La falta de mantenimiento es la causa principal de las caídas de los peatones. Rafael Lucas Ruiz, doctor arquitecto y catedrático de la Universidad de Sevilla, explica que se debe a los pavimentos rotos, deteriorados y con pequeños escalones, cuya solución es un mantenimiento adecuado. "Es más un problema de gestión que de dinero, sobre todo en zonas de paso. El mantenimiento debe hacerse cuando el pavimento tenga una mínima rotura", recalca Lucas.

Las caídas por resbalamiento son otra consecuencia de la falta de mantenimiento. "Cualquier pavimento que no se mantenga se convierte en resbaladizo con el paso constante", afirma Lucas. El resbalón es seguro si se usan zapatos nuevos con suela lisa.
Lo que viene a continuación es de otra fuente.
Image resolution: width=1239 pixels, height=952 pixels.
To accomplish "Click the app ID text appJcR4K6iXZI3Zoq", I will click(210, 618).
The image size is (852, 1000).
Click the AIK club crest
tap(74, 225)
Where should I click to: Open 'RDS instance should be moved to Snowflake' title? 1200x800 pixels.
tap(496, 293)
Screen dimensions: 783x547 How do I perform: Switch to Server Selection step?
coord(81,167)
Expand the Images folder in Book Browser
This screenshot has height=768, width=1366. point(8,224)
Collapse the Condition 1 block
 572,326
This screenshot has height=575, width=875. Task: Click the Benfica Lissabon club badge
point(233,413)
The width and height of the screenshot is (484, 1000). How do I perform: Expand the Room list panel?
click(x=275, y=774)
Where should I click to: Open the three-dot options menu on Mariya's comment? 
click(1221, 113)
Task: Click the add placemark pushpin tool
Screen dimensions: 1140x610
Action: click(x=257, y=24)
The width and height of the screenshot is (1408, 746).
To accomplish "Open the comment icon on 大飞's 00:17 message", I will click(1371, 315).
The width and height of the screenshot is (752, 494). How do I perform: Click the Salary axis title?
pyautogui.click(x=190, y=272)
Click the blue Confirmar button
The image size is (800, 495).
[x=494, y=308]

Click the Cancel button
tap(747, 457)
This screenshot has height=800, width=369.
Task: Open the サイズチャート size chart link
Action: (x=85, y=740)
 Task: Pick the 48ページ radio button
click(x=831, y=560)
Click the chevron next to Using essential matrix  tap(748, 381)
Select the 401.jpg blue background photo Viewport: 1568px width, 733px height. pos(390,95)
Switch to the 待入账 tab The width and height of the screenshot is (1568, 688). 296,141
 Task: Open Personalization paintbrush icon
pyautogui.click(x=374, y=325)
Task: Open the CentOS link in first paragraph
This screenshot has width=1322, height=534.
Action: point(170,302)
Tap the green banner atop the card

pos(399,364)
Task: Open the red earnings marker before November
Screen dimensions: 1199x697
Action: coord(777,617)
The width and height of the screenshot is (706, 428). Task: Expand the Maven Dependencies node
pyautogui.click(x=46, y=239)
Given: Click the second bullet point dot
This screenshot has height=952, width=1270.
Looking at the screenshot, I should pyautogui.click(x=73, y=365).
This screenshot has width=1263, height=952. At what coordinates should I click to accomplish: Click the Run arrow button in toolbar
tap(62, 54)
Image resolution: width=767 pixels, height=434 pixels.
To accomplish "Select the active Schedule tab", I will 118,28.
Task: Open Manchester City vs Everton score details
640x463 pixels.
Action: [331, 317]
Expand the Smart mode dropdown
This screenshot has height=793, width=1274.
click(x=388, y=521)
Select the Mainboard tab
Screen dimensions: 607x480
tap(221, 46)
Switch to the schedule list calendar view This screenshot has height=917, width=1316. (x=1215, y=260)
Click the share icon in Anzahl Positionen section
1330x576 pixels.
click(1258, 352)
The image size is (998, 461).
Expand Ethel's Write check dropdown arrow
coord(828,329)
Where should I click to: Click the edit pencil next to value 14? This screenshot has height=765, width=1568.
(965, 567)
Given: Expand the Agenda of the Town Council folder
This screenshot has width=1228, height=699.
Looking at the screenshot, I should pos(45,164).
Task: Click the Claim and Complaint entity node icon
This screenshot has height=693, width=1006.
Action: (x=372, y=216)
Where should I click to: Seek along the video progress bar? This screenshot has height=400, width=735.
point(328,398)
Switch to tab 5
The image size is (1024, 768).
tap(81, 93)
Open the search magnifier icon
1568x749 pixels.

El arquitecto José Carlos Mariñas, especializado en la construcción del espacio público, señala que las patologías de los pavimentos en Sevilla se deben en su mayor parte "a un uso inapropiado o excesivo para un pavimento dimensionado para un disfrute únicamente peatonal, agravado por una falta de mantenimiento adecuado y erróneo". Señala que existe también "una mala praxis en la ejecución o en el proyecto: morteros y espesores de piedra inadecuados, inadecuada elección del material al contexto y uso"."Es habitual ver en nuestras ciudades vehículos pesados como hormigoneras, grúas o camiones de alto tonelaje sobre pavimentos destinados a un uso peatonal y, por tanto, incapaces de resistir estos esfuerzos, sin que los responsables municipales tomen unas mínimas medidas de precaución o de reparación de los daños", lamenta Mariñas.

Este arquitecto recalca que "es evidente que la sobreexposición de nuestro espacio público a la realización de eventos, la imparable privatización del mismo mediante la sobreabundancia de concesiones a veladores y la falta de un criterio técnico unificado y coherente provocan una patológica intensidad de uso sobre los pavimentos urbanos de nuestra ciudad cuyas consecuencias estamos pagando todos".

El arquitecto Enrique Abascal elogia que en Manhattan (Nueva York) en las aceras de hormigón no aparca nadie, al contrario que en Sevilla.